Depth psychotherapy began with Sigmund Freud and Carl Jung. These two psychology pioneers were intrigued by what they could not see, i.e. the unconscious. They each had their own opinions about the unconscious, not all of which resonate with me. However what does resonate for me is their acceptance of the power of the unconscious. Now what does that have to do with you? The short answer is plenty. For instance, perhaps you have been telling yourself for months (or years) that you are not going to eat any more chocolate. You have many valid, rational reasons for making this decision. But you keep eating chocolate and you keep beating yourself up for it. This is where looking at the issue through the lens of the unconscious may be helpful. We try to see through the issue, not accept the appearance of mere "facts". To start we might ask questions like:What are the unconscious defenses that demand you do not change? How is eating chocolate serving a part of you that is actually trying to protect you? Employing the unconscious opens up a dimension that is not governed by good and bad or should and should not. This dimension is much bigger than those concrete absolutes. It is a dimension that nurtures the untangling of your knotted up spirit.
Accessing the Unconscious
How does one access something that they don’t know? After all, if you think about it, by virtue of being unconscious we don’t know what it is. Well, there are a plethora of ways. Some of the most common are poetry, drawing or painting, music, somatic responses and awareness. One of my personal favorites is Shakespeare. As we pay attention to what intrigues us, allures us, or just won’t go away, we often find inroads to the unconscious. Often the therapeutic relationship opens windows into another dimension; as we gradually accept and trust each other, room is created for different kinds of awareness. And of course, dreams. Dreams are considered by some to be the motherlode of unconscious material.

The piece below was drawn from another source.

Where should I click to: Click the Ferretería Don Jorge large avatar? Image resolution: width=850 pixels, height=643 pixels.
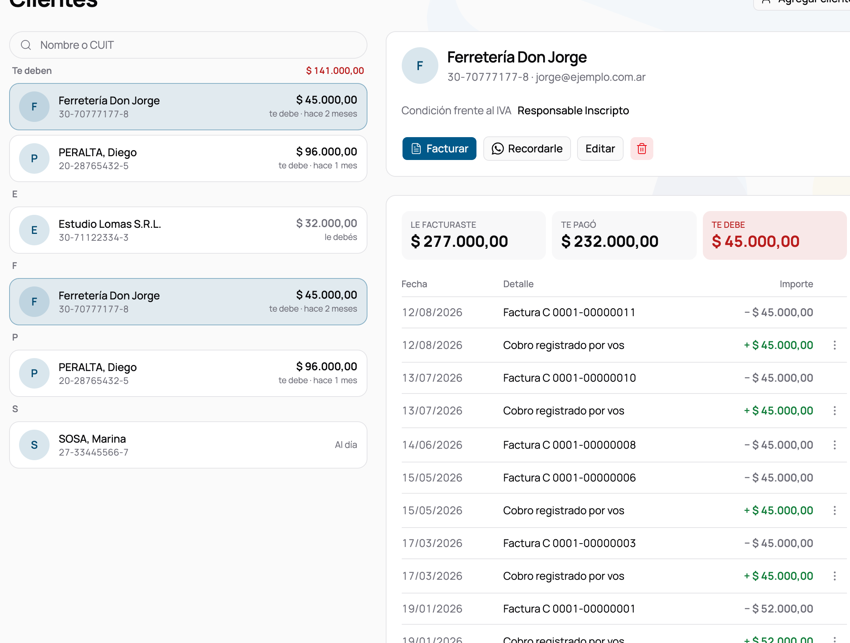point(420,66)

The unconscious often speaks in symbols. Dreams love the language of symbols. They often give us images, or really strong emotions, or bizarre narratives that seem to make no sense at all. Sometimes our dreams can be very clear, quite explicit and didactic saying you need to do this now! In short, there are no rules to dreams. But within them there is a wealth of guidance asking to be heard. It behooves us to respect dreams and listen, be curious. If we accept the phenomena of dreams as real, and invite them into our consciousness, make them a part of our waking experience of life, we are opening ourselves to a wider and deeper expression of our true spirit.
Twelve Step Compatibility
I have found that depth psychology works really well for those suffering from addicitions who have found help in twelve step programs. These programs offer people a great structure, morality, and community. All of these componets contribute mightily to creating a sober and worthwhile life. For many of my clients, as hard as getting sober was, seeing the world through un-bloodshot eyes is even more difficult. Often seeing life clearly (or at least clearer) does not remove the deeply internalized demons that fed the addiction. So where the program gives solid advice and 24 your support (things I cannot offer), depth psychology explores the essence of one’s soul.
What are we really feeling? What are we deeply afraid of feeling? I have recently discovered that as a little girl I was too afraid to feel afraid. I was also too young and undeveloped to have the words for fear, so I unconsciously built up emotional armor to keep me safely detached from many scary emotions. I could smile and try and make everyone like me, but I couldn’t laugh too loudly or ever feel sad. This strategy allowed me to navigate a lonely childhood, but also kept my world pretty small. I was just too defensive (and scared) to let anyone see me. As adults, we have developed skills that we did not have as children. Our brains and bodies have grown. We have learned how to read, how to take care of ourselves, how to build independent relationships, maybe even acquire skills in critical thinking. But many of us still carry our old emotional wounds; which means we still see the world through the eyes of the terrified child. The therapeutic relationship offers a safe harbor in which to experience layers of denied emotions. And the maturity we have gained through living can give us strength we did not have as children to survive the experience. We can explore the profound sadness, accept the pain of being disappointed again and again, laugh and cry and shake with terror. As we open ourselves to emotional depth, we realize that we can survive feeling. In doing so, we exponentially expand our world because we are no longer defined by our fear.
All of this theory is marvelous, but it doesn’t mean anything if it doesn’t directly work in your life. I liken it to the difference between a general and a soldier. The general needs the theory, education, and oversight to see the big picture and understand where the battles are. But it is the boots on the ground soldiers who actually experience the result of all the theory. The infantry are the ones who dodge real bullets, suffer from boredom, hopelessness, and terror; live the day to day war. Each individual experiences that war very differently (and, by the way, I am not suggesting that everyone experiences life as a war. I’m simply drawing an analogy). When we work together it is my responsibility to listen to you and hear what is important to you in your life. I need to meet you where you are, not where a theory says we should be. All of the work is about you and allowing your personal spirit to unfold.